Segment Start: Records to process
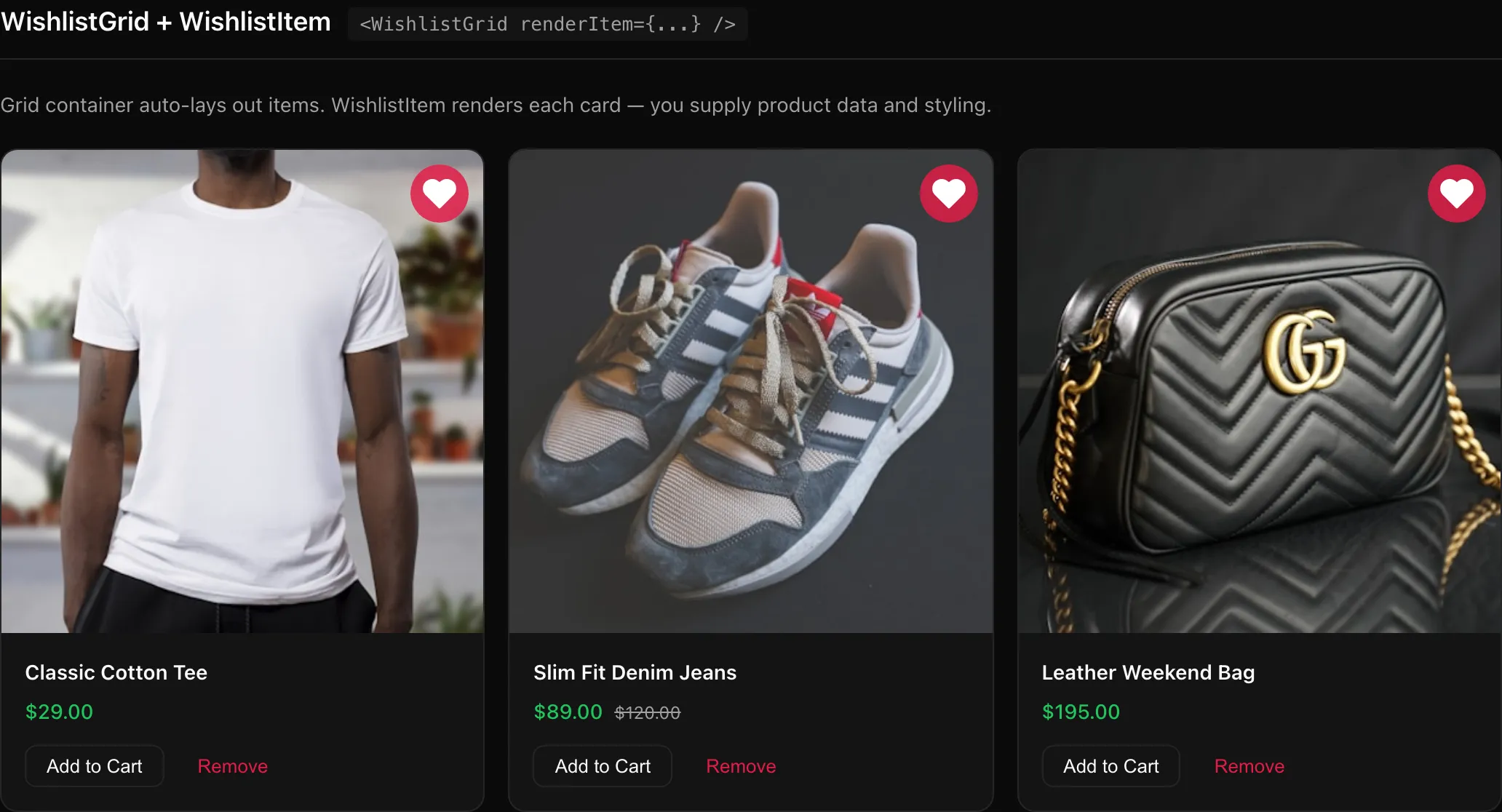Screen dimensions: 1502x812
Task: Click the crossed-out $120.00 original price
Action: tap(646, 712)
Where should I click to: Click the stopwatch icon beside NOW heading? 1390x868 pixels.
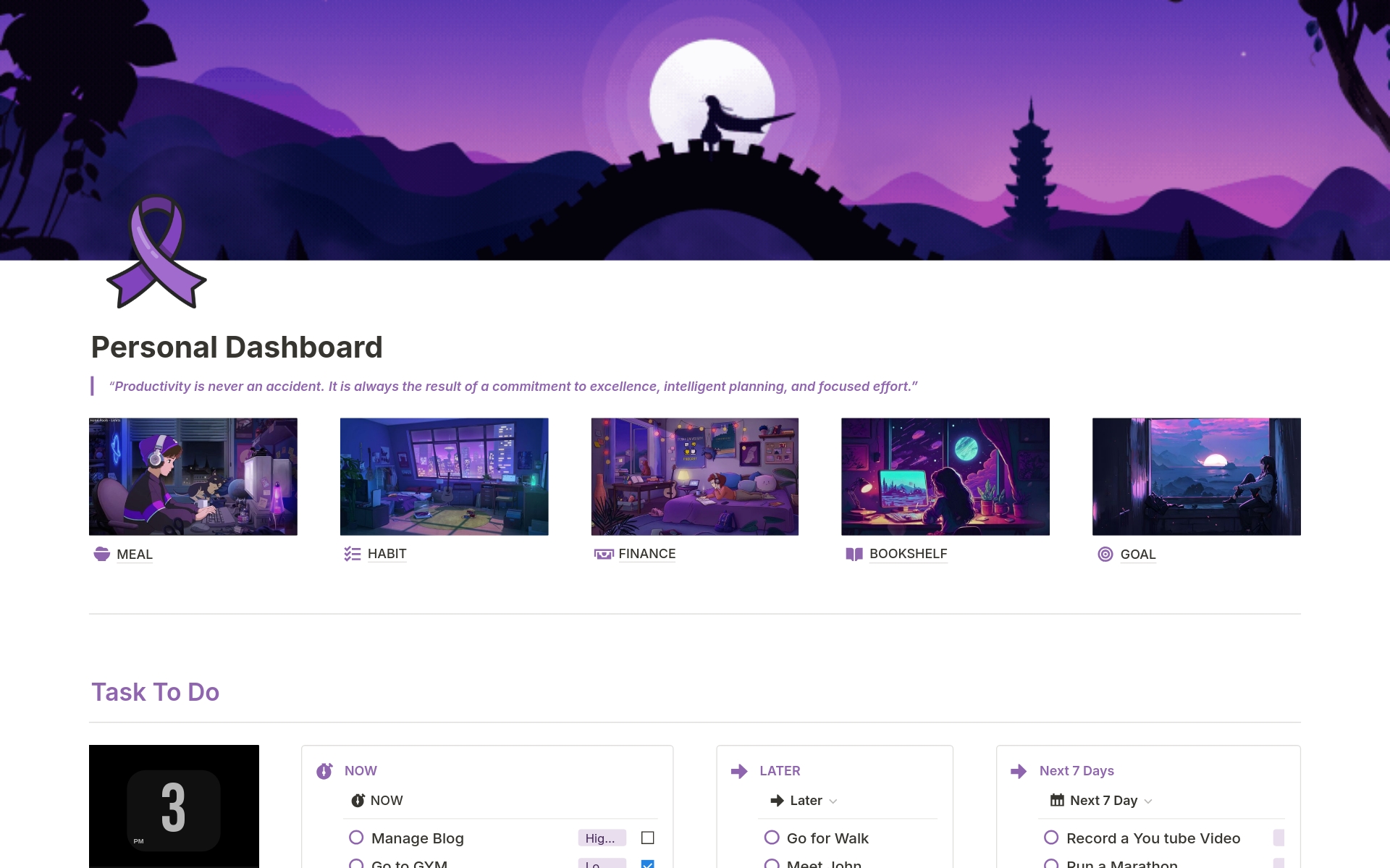tap(324, 771)
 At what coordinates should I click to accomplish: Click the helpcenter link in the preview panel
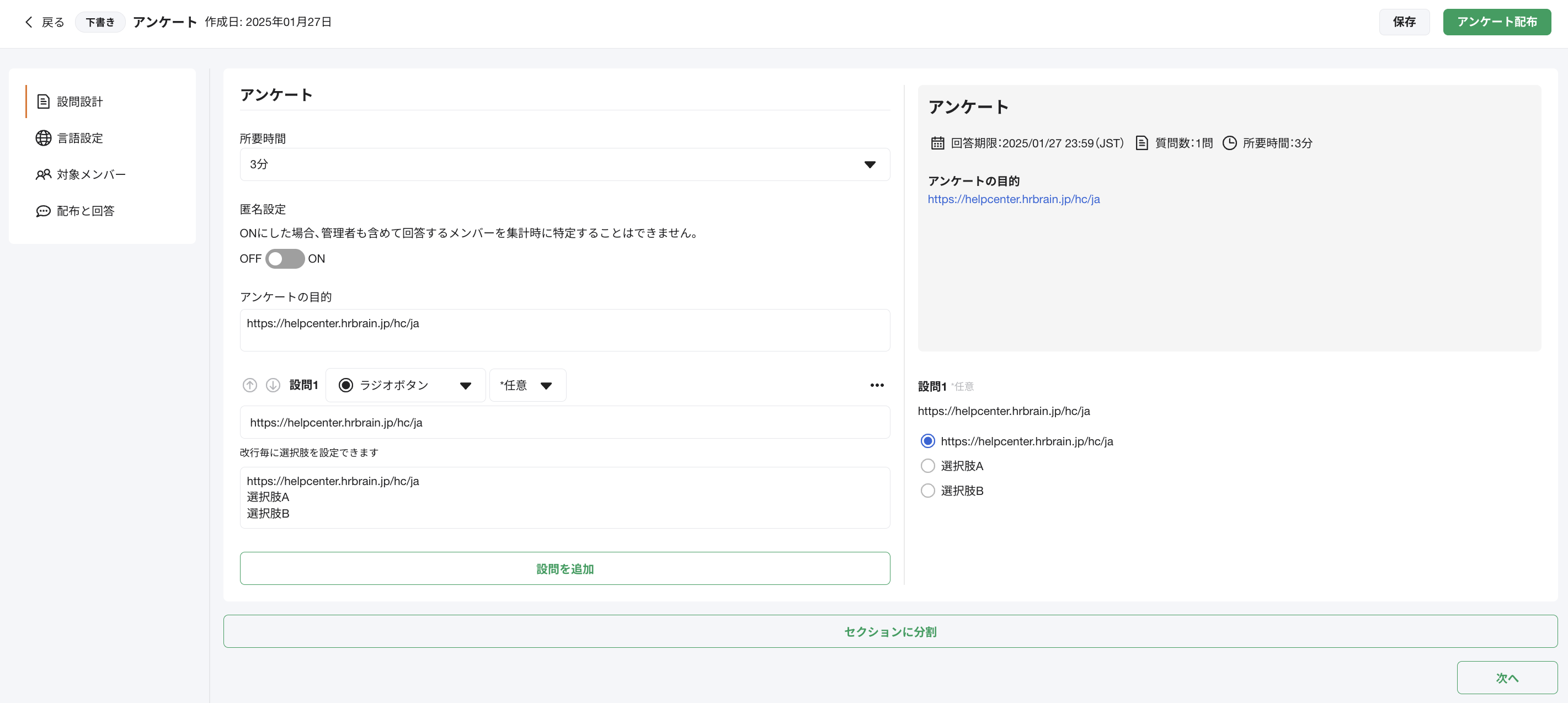pos(1014,199)
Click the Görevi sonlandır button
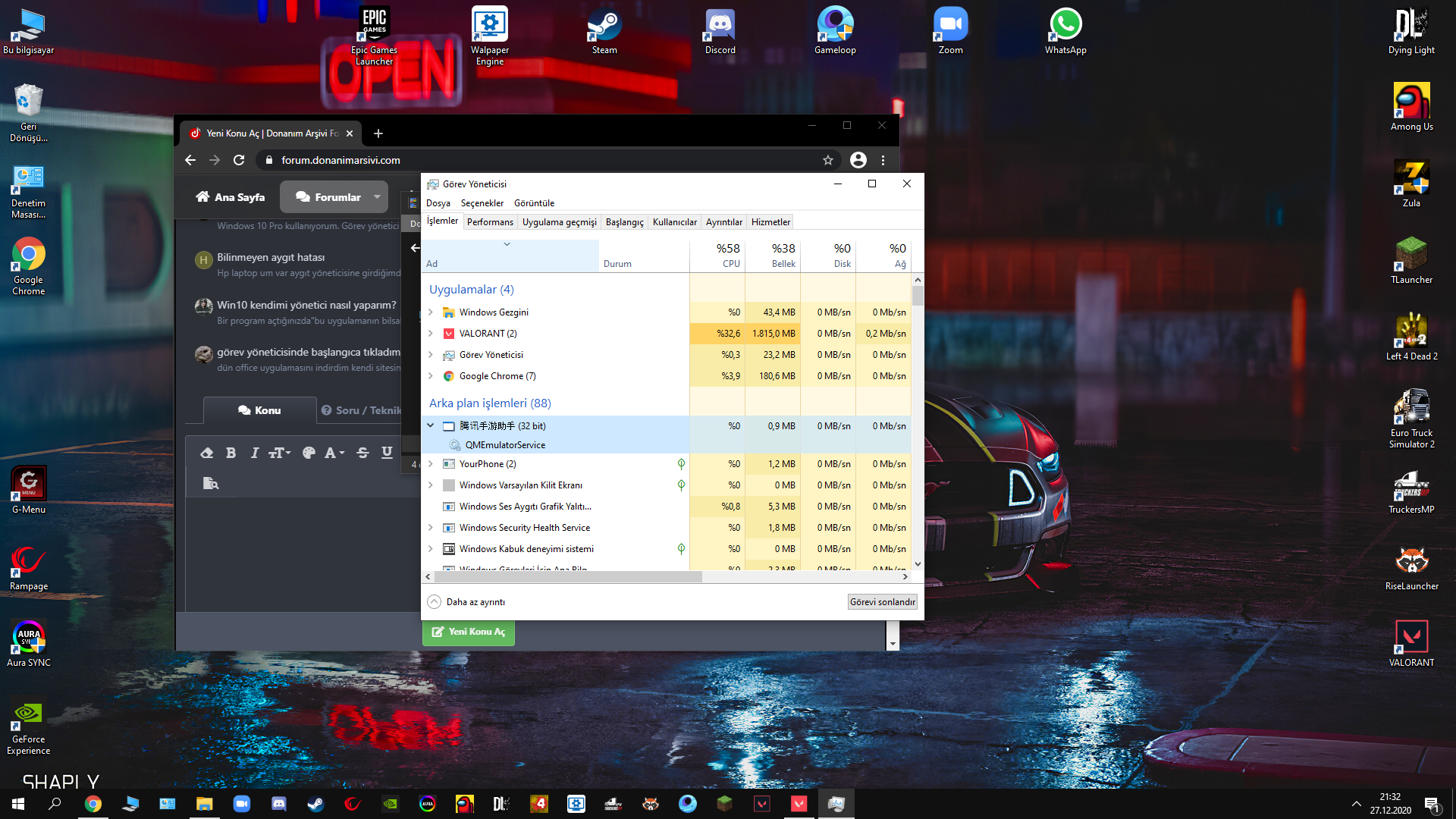 pyautogui.click(x=882, y=602)
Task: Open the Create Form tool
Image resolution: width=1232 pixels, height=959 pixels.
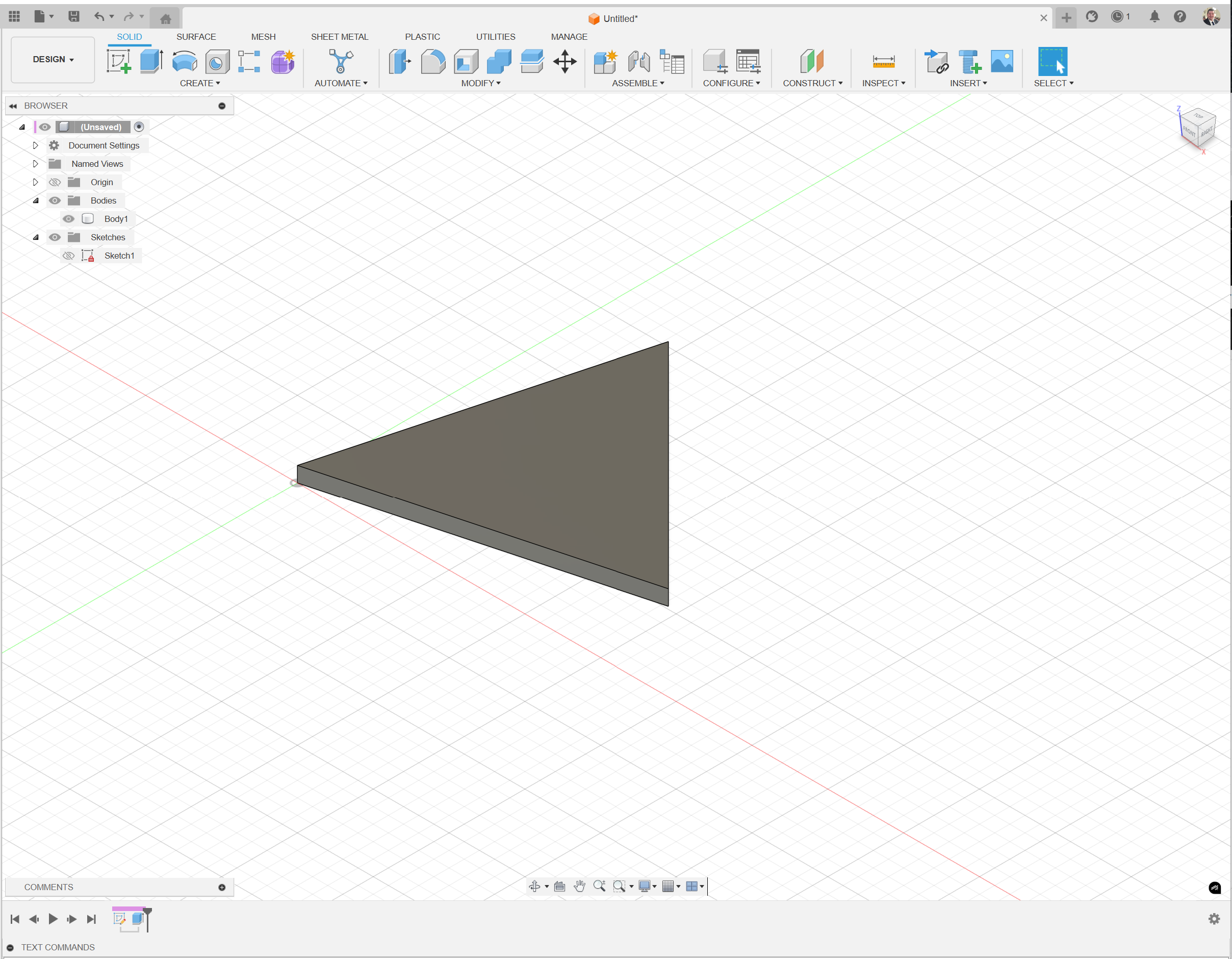Action: [x=283, y=62]
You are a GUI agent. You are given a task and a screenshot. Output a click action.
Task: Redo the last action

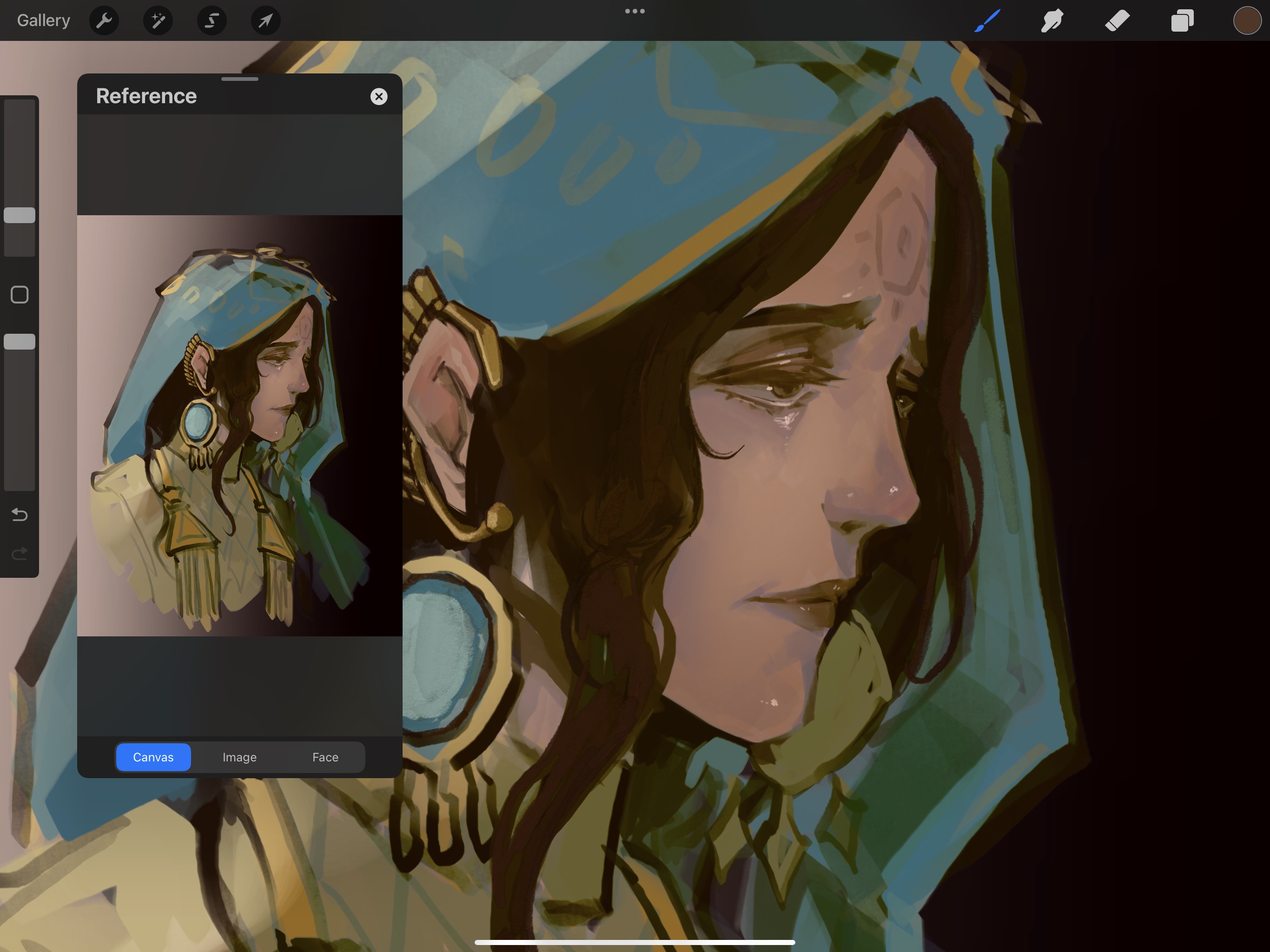[x=20, y=554]
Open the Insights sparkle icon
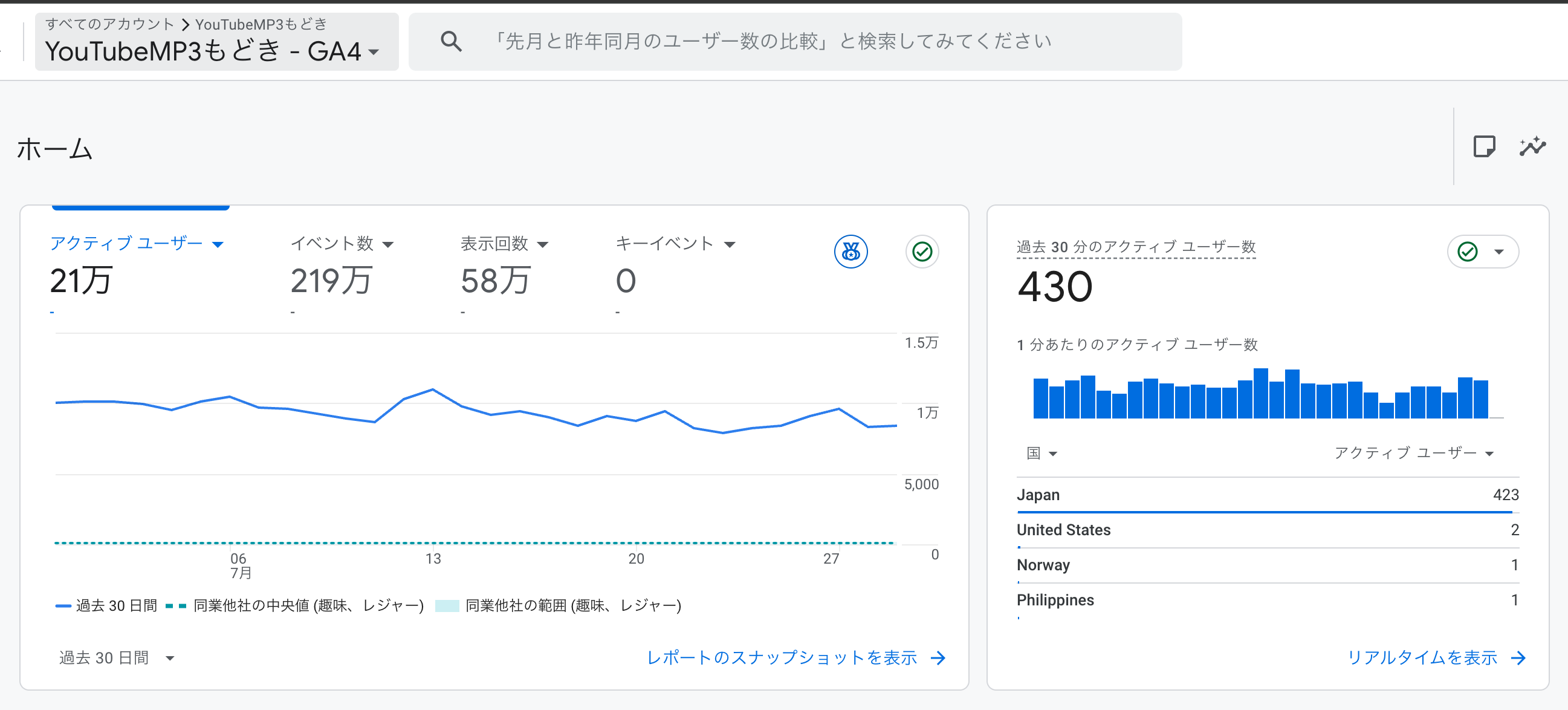This screenshot has width=1568, height=710. click(1534, 146)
Segment End: Records to process
» **Assigned task**: A word-for-word repeat is expected of the lines from the one with "At what coordinates" to the end of the data, both included; pictures are not part of it.

» **Response**:
 At what coordinates should I click to accomplish: Click the helpcenter link in the preview panel
pos(1014,199)
Click the Görevi sonlandır button
 pyautogui.click(x=882, y=602)
Task: Open the Create Form tool
Image resolution: width=1232 pixels, height=959 pixels.
Action: [x=283, y=62]
You are a GUI agent. You are given a task and a screenshot. Output a click action.
Task: Redo the last action

[x=20, y=554]
Open the Insights sparkle icon
This screenshot has width=1568, height=710. click(1534, 146)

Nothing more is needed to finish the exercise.